▸ BRIEF: What follows is a block of records; reproduce all of it verbatim.

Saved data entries
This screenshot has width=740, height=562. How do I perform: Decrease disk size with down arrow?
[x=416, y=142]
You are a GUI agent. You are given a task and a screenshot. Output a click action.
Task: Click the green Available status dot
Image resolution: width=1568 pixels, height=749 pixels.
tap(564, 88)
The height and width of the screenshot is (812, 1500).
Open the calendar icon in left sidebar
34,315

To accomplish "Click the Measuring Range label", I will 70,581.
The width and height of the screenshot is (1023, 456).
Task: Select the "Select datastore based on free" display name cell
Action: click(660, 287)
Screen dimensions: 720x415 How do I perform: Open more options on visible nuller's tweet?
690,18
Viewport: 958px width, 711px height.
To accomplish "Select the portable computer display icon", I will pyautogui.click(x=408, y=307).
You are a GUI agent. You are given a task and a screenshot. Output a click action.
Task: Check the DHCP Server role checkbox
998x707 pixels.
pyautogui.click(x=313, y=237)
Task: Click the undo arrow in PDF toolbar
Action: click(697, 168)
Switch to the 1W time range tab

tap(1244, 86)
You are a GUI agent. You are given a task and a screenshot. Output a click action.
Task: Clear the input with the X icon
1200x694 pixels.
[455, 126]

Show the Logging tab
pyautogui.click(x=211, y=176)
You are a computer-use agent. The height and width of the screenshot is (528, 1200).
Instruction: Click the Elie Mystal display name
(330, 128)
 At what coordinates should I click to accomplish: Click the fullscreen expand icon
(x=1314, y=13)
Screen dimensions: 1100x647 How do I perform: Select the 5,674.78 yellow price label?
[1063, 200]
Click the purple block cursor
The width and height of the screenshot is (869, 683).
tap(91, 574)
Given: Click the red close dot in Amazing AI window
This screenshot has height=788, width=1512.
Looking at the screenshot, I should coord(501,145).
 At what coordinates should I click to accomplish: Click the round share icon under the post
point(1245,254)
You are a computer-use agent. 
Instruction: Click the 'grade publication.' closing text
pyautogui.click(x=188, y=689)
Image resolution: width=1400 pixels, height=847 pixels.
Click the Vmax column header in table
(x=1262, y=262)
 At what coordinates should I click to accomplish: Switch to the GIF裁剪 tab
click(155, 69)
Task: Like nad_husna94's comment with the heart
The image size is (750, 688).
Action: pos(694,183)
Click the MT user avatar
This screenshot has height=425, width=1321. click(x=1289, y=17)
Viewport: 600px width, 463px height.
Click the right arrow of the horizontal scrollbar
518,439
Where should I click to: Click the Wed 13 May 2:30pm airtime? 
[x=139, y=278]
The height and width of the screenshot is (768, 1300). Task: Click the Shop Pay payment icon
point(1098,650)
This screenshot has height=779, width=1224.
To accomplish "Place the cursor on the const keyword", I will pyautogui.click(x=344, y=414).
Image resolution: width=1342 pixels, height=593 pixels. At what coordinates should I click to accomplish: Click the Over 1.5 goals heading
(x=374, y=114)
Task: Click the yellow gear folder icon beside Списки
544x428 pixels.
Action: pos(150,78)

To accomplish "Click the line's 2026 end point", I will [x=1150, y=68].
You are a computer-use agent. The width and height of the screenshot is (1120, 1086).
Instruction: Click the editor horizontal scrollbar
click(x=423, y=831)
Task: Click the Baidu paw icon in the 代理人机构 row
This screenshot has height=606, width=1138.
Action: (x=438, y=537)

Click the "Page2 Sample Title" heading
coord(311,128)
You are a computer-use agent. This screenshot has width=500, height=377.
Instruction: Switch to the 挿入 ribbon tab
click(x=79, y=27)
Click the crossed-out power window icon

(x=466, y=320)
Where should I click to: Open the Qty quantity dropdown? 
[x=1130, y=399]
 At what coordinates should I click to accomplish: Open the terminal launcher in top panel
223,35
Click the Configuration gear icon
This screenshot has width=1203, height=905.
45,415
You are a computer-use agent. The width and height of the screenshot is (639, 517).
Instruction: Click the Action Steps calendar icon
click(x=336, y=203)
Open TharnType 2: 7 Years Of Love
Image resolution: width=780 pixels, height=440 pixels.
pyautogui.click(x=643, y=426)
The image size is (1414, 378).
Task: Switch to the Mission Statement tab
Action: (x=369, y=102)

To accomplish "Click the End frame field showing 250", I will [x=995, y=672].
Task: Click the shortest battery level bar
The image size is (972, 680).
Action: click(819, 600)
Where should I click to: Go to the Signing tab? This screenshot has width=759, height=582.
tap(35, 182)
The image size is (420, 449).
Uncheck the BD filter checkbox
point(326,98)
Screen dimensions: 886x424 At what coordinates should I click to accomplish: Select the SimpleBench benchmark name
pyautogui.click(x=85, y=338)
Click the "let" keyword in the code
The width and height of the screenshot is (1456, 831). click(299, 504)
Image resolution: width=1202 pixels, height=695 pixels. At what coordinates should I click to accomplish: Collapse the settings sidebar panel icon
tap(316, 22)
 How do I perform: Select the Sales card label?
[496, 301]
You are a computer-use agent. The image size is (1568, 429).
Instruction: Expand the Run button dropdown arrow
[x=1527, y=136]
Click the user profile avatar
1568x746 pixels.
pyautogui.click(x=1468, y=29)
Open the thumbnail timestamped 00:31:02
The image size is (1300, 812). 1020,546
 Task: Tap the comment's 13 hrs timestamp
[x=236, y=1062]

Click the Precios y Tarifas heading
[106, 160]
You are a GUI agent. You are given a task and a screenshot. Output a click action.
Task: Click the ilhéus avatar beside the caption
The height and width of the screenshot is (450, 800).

▸ RESULT OF THIS EXERCISE:
This screenshot has width=740, height=562. How do I perform: Decrease disk size with down arrow?
[x=416, y=142]
You are a GUI agent. You are given a task and a screenshot. Output a click action.
Task: Click the green Available status dot
Image resolution: width=1568 pixels, height=749 pixels.
tap(564, 88)
The height and width of the screenshot is (812, 1500).
Open the calendar icon in left sidebar
34,315

To accomplish "Click the Measuring Range label", I will 70,581.
The width and height of the screenshot is (1023, 456).
Task: Select the "Select datastore based on free" display name cell
Action: click(660, 287)
Screen dimensions: 720x415 How do I perform: Open more options on visible nuller's tweet?
690,18
Viewport: 958px width, 711px height.
To accomplish "Select the portable computer display icon", I will pyautogui.click(x=408, y=307).
You are a GUI agent. You are given a task and a screenshot. Output a click action.
Task: Check the DHCP Server role checkbox
998x707 pixels.
pyautogui.click(x=313, y=237)
Task: Click the undo arrow in PDF toolbar
Action: click(697, 168)
Switch to the 1W time range tab

tap(1244, 86)
You are a GUI agent. You are given a task and a screenshot. Output a click action.
Task: Clear the input with the X icon
1200x694 pixels.
[455, 126]

Show the Logging tab
pyautogui.click(x=211, y=176)
You are a computer-use agent. The height and width of the screenshot is (528, 1200).
Instruction: Click the Elie Mystal display name
(330, 128)
 At what coordinates should I click to accomplish: Click the fullscreen expand icon
(x=1314, y=13)
Screen dimensions: 1100x647 How do I perform: Select the 5,674.78 yellow price label?
[1063, 200]
Click the purple block cursor
The width and height of the screenshot is (869, 683).
tap(91, 574)
Given: Click the red close dot in Amazing AI window
This screenshot has height=788, width=1512.
Looking at the screenshot, I should coord(501,145).
 At what coordinates should I click to accomplish: Click the round share icon under the post
point(1245,254)
You are a computer-use agent. 
Instruction: Click the 'grade publication.' closing text
pyautogui.click(x=188, y=689)
Image resolution: width=1400 pixels, height=847 pixels.
Click the Vmax column header in table
(x=1262, y=262)
 At what coordinates should I click to accomplish: Switch to the GIF裁剪 tab
click(155, 69)
Task: Like nad_husna94's comment with the heart
The image size is (750, 688).
Action: pos(694,183)
Click the MT user avatar
This screenshot has height=425, width=1321. click(x=1289, y=17)
Viewport: 600px width, 463px height.
Click the right arrow of the horizontal scrollbar
518,439
Where should I click to: Click the Wed 13 May 2:30pm airtime? 
[x=139, y=278]
The height and width of the screenshot is (768, 1300). Task: Click the Shop Pay payment icon
point(1098,650)
This screenshot has height=779, width=1224.
To accomplish "Place the cursor on the const keyword", I will pyautogui.click(x=344, y=414).
Image resolution: width=1342 pixels, height=593 pixels. At what coordinates should I click to accomplish: Click the Over 1.5 goals heading
(x=374, y=114)
Task: Click the yellow gear folder icon beside Списки
544x428 pixels.
Action: pos(150,78)

To accomplish "Click the line's 2026 end point", I will [x=1150, y=68].
You are a computer-use agent. The width and height of the screenshot is (1120, 1086).
Instruction: Click the editor horizontal scrollbar
click(x=423, y=831)
Task: Click the Baidu paw icon in the 代理人机构 row
This screenshot has height=606, width=1138.
Action: (x=438, y=537)

Click the "Page2 Sample Title" heading
coord(311,128)
You are a computer-use agent. This screenshot has width=500, height=377.
Instruction: Switch to the 挿入 ribbon tab
click(x=79, y=27)
Click the crossed-out power window icon

(x=466, y=320)
Where should I click to: Open the Qty quantity dropdown? 
[x=1130, y=399]
 At what coordinates should I click to accomplish: Open the terminal launcher in top panel
223,35
Click the Configuration gear icon
This screenshot has width=1203, height=905.
45,415
You are a computer-use agent. The width and height of the screenshot is (639, 517).
Instruction: Click the Action Steps calendar icon
click(x=336, y=203)
Open TharnType 2: 7 Years Of Love
Image resolution: width=780 pixels, height=440 pixels.
pyautogui.click(x=643, y=426)
The image size is (1414, 378).
Task: Switch to the Mission Statement tab
Action: (x=369, y=102)

To accomplish "Click the End frame field showing 250", I will [x=995, y=672].
Task: Click the shortest battery level bar
The image size is (972, 680).
Action: click(819, 600)
Where should I click to: Go to the Signing tab? This screenshot has width=759, height=582.
tap(35, 182)
The image size is (420, 449).
Uncheck the BD filter checkbox
point(326,98)
Screen dimensions: 886x424 At what coordinates should I click to accomplish: Select the SimpleBench benchmark name
pyautogui.click(x=85, y=338)
Click the "let" keyword in the code
The width and height of the screenshot is (1456, 831). click(299, 504)
Image resolution: width=1202 pixels, height=695 pixels. At what coordinates should I click to accomplish: Collapse the settings sidebar panel icon
tap(316, 22)
 How do I perform: Select the Sales card label?
[496, 301]
You are a computer-use agent. The image size is (1568, 429).
Instruction: Expand the Run button dropdown arrow
[x=1527, y=136]
Click the user profile avatar
1568x746 pixels.
pyautogui.click(x=1468, y=29)
Open the thumbnail timestamped 00:31:02
The image size is (1300, 812). 1020,546
 Task: Tap the comment's 13 hrs timestamp
[x=236, y=1062]

Click the Precios y Tarifas heading
[106, 160]
You are a GUI agent. You are given a task and a screenshot. Output a click action.
Task: Click the ilhéus avatar beside the caption
The height and width of the screenshot is (450, 800).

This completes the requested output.